§ Passage for review:
Comment by bigyabai

9 months ago

> Out of interest, have you built an agent?

I wrote one with Google's BERT in 2020 because I was hair-on-fire ecstatic over the idea. Cargo-culted an inference library and hooked it into a Slack bot to post the changelogs. You can guess how that turned out, but yes, at one point I shared the dream. Nothing I've seen has motivated me to try again, the pace of Claude and ChatGPT releases haven't inspired me to try again.

My worry is that you're getting too hyped up when there's not really any serious evidence the issues can be solved. It would be cool if it did, but again, refer to the flying car - great dream, but avgas isn't getting any cheaper. Nor pilots insurance.

> Like, why don't we have Renovatebot for that class of KTLO?

Liability? If you don't keep the lights on, the business is critically impaired. AI agents doesn't use the right address when sending the power bill - cute error in testing, catastrophic error in real life. How do we, as engineers, realistically stop an AI from doing that? How can we introduce heuristic variability without opening avenues for catastrophic, unfixable failure? You might be throwing developers under the bus by advocating for them too strongly here. "Pushbutton idempotency" and "robot that cleans my room" is a square peg trying to fit in a round hole.

3 comments

bigyabai

ghuntley 9 months ago

With respect a lot has changed since 2020. I appreciate your replies. Your points are valid. There is a lot to be solved. There’s some stuff that should not be automated but there’s definitely some stuff that should.

marcus_holmes 8 months ago

Can you answer the question, though, please?
How do we stop them making catastrophic mistakes?
To my mind this is core to the whole thing. Yes, we could make 1000 robots that clean up codebases overnight, but until we can answer the above question, we should definitely, absolutely, not do that.

§ Provided material:
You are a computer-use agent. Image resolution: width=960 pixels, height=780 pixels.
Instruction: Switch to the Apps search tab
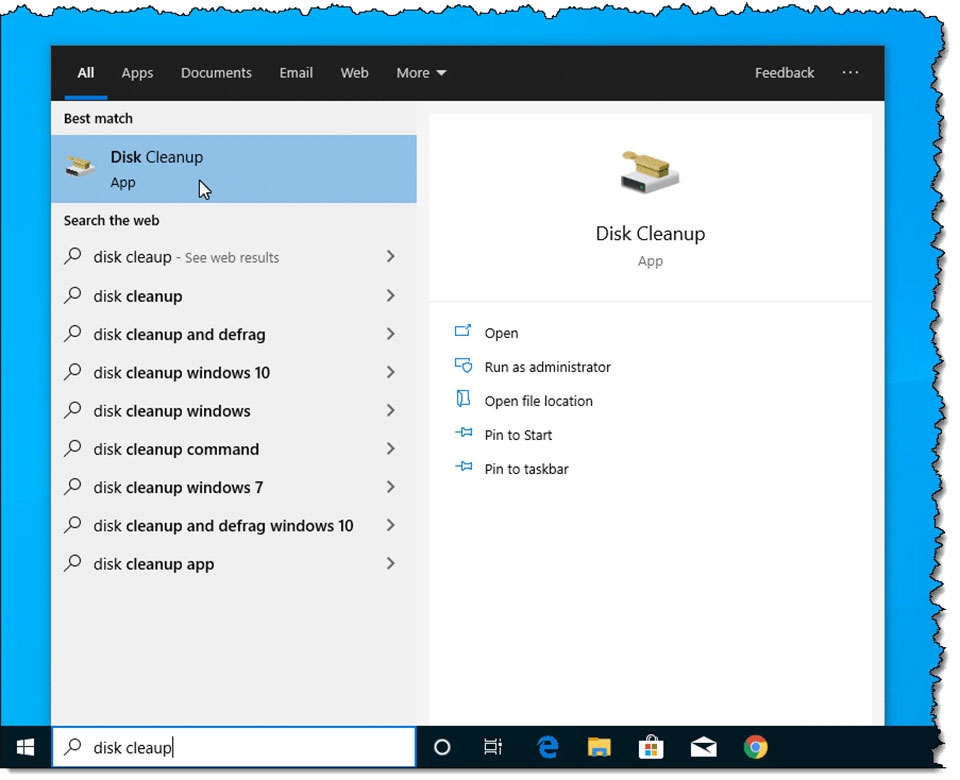pos(137,73)
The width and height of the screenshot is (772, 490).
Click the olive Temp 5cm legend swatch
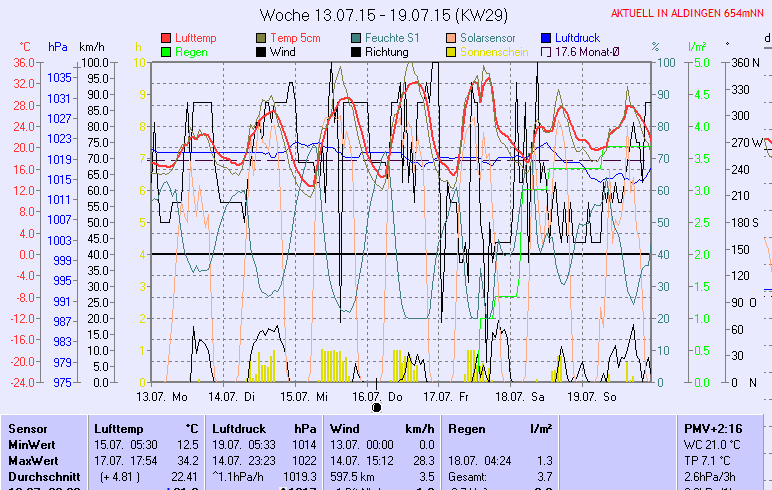[262, 38]

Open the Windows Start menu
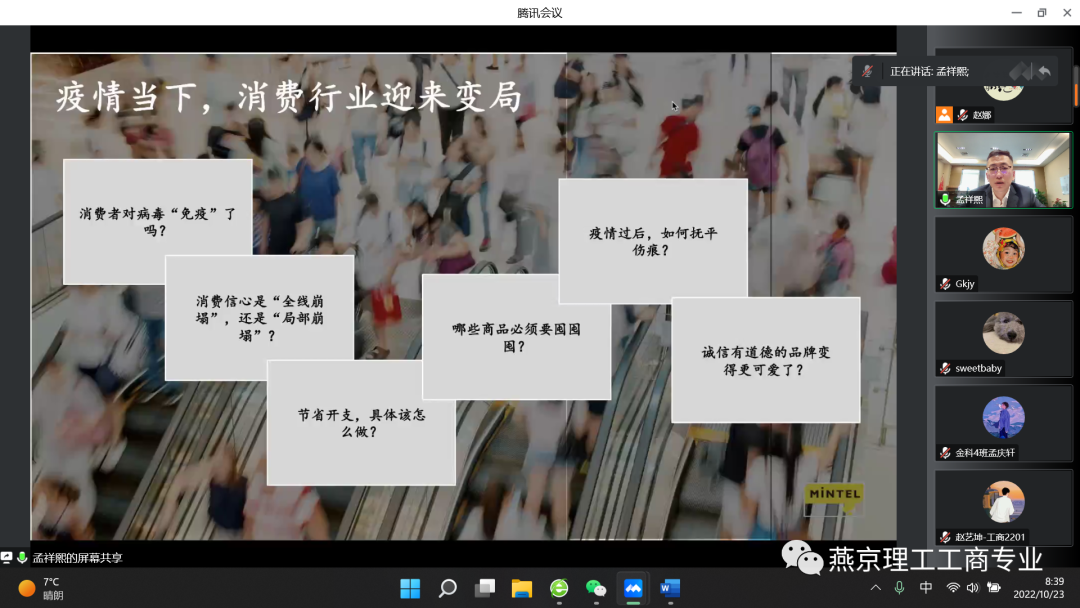click(410, 588)
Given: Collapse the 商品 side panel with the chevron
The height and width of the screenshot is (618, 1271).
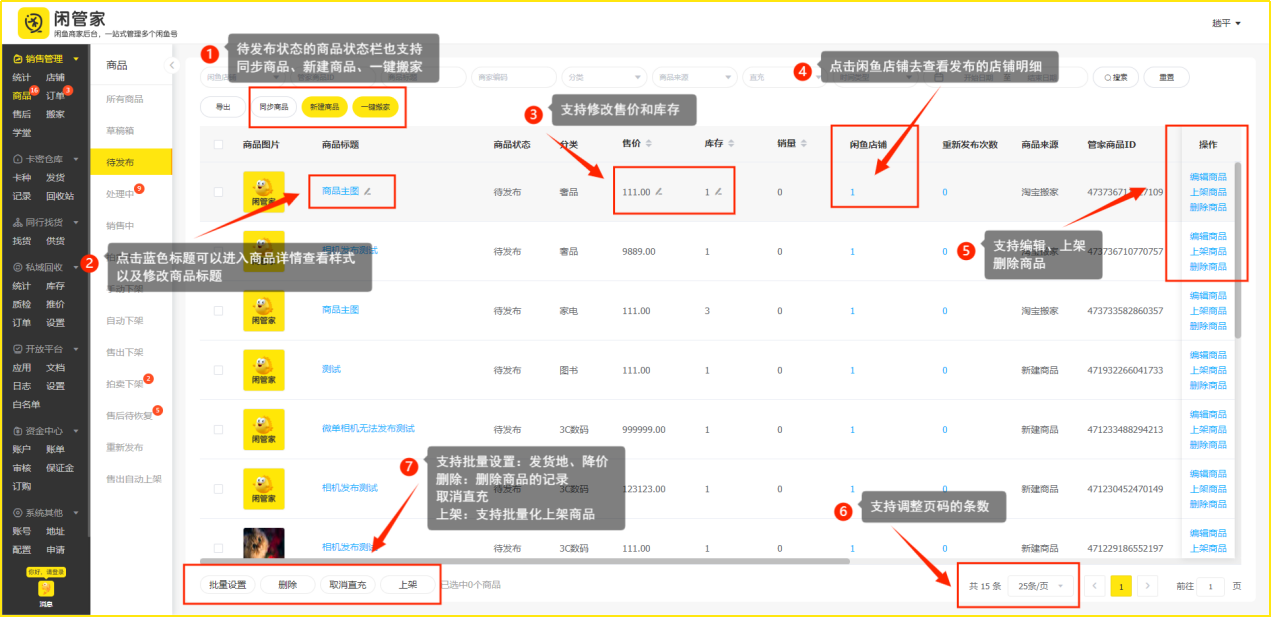Looking at the screenshot, I should tap(171, 65).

§ Assignment:
Reproduce everything in the thread about AI agents from "Liability? If you" down to "stuff that should.". The records are material of their own, separate from the thread about AI agents.

§ Response to this task:
Liability? If you don't keep the lights on, the business is critically impaired. AI agents doesn't use the right address when sending the power bill - cute error in testing, catastrophic error in real life. How do we, as engineers, realistically stop an AI from doing that? How can we introduce heuristic variability without opening avenues for catastrophic, unfixable failure? You might be throwing developers under the bus by advocating for them too strongly here. "Pushbutton idempotency" and "robot that cleans my room" is a square peg trying to fit in a round hole.

3 comments

bigyabai

ghuntley 9 months ago

With respect a lot has changed since 2020. I appreciate your replies. Your points are valid. There is a lot to be solved. There’s some stuff that should not be automated but there’s definitely some stuff that should.